Les familles des victimes de l’explosion de Beyrouth ont mené une manifestation devant le palais de justice de Beyrouth pour dénoncer les pressions à l’encontre du juge instructeur de l’enquête portant sur l’explosion de 2750 tonnes de nitrate d’ammonium au port de Beyrouth.

Pour rappel, cette explosion avait fait plus de 200 morts et plus de 6500 blessés.

Les manifestants ont ainsi brandi les portraits de leurs proches décédés, et ont appelé à la vérité, apportant leur soutien aux enquêteurs et au témoignage d’hommes politiques qui refusent actuellement de comparaitre.
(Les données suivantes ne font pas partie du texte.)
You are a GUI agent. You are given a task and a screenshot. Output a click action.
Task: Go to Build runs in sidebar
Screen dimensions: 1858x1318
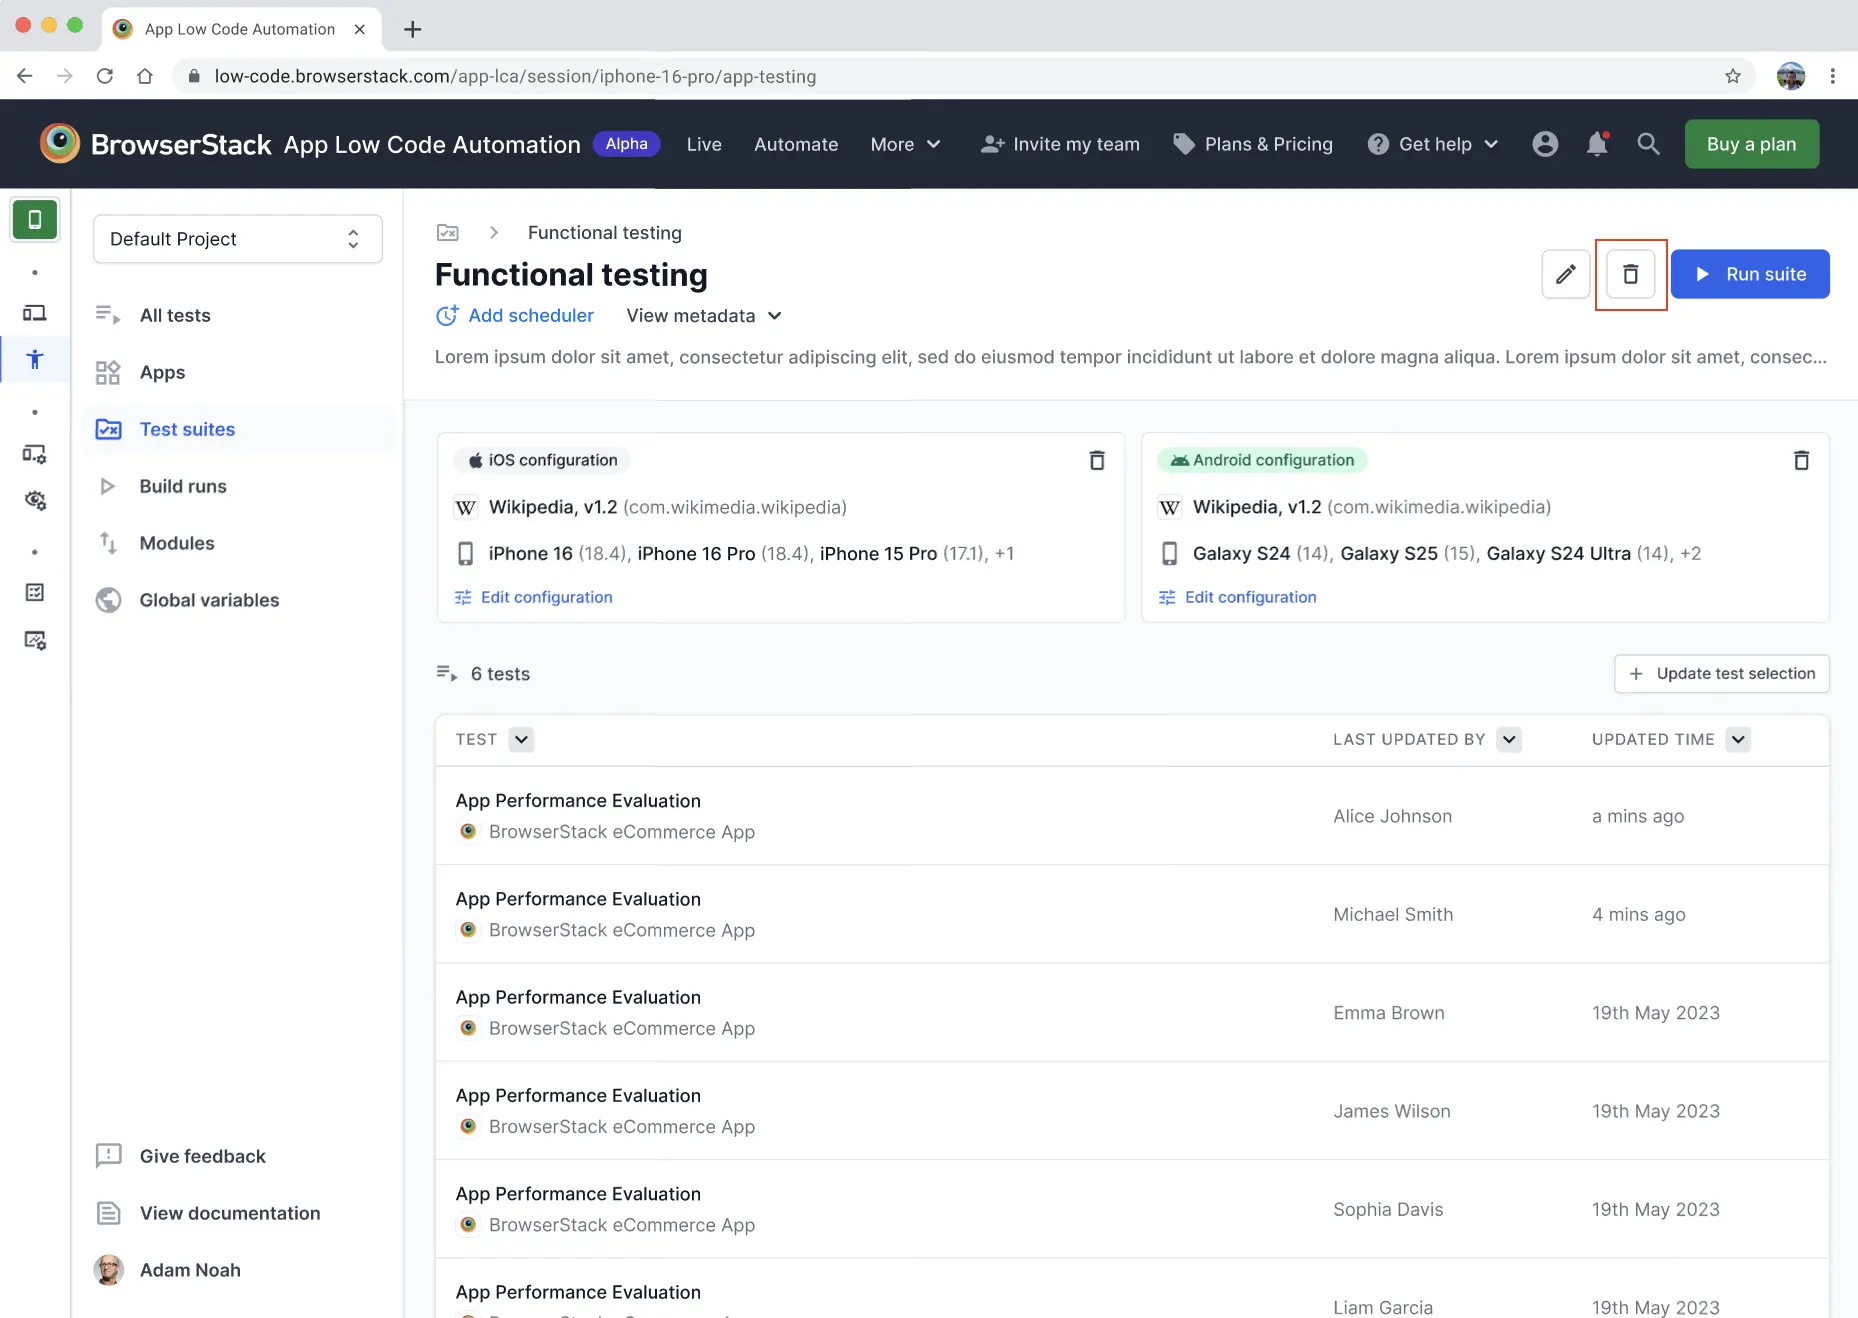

Il s’agissait notamment une allusion au refus des anciens ministres des finances Ali Hassan Khalil, des travaux publics Ghazi Zoaiter, des transports Youssef Fenianos et de l’intérieur Nouhad Machnouk, ce dernier ayant demandé le renvoi du juge Tarek Bitar.

Les personnes présentes ont ainsi estimé que le Liban est actuellement otage et ont appelé à la mise en oeuvre de la résolution 1559 du conseil de sécurité de l’ONU, alors qu’un responsable du Hezbollah Wafic Safa aurait menacé le juge d’instruction Tarek Bitar.

Ils ont ainsi appelé à ce que l’enquête puisse se dérouler protégée par la communauté internationale, pour le Liban parce qu’il est assiégé par les autorités corrompues et les politiciens qui ont détruit le Liban et l’ont volé et sont toujours au pouvoir de l’autorité existante, qui protège maintenant certains d’entre eux, alors que des incidents ont eu lieu en marge de la manifestation entre manifestants.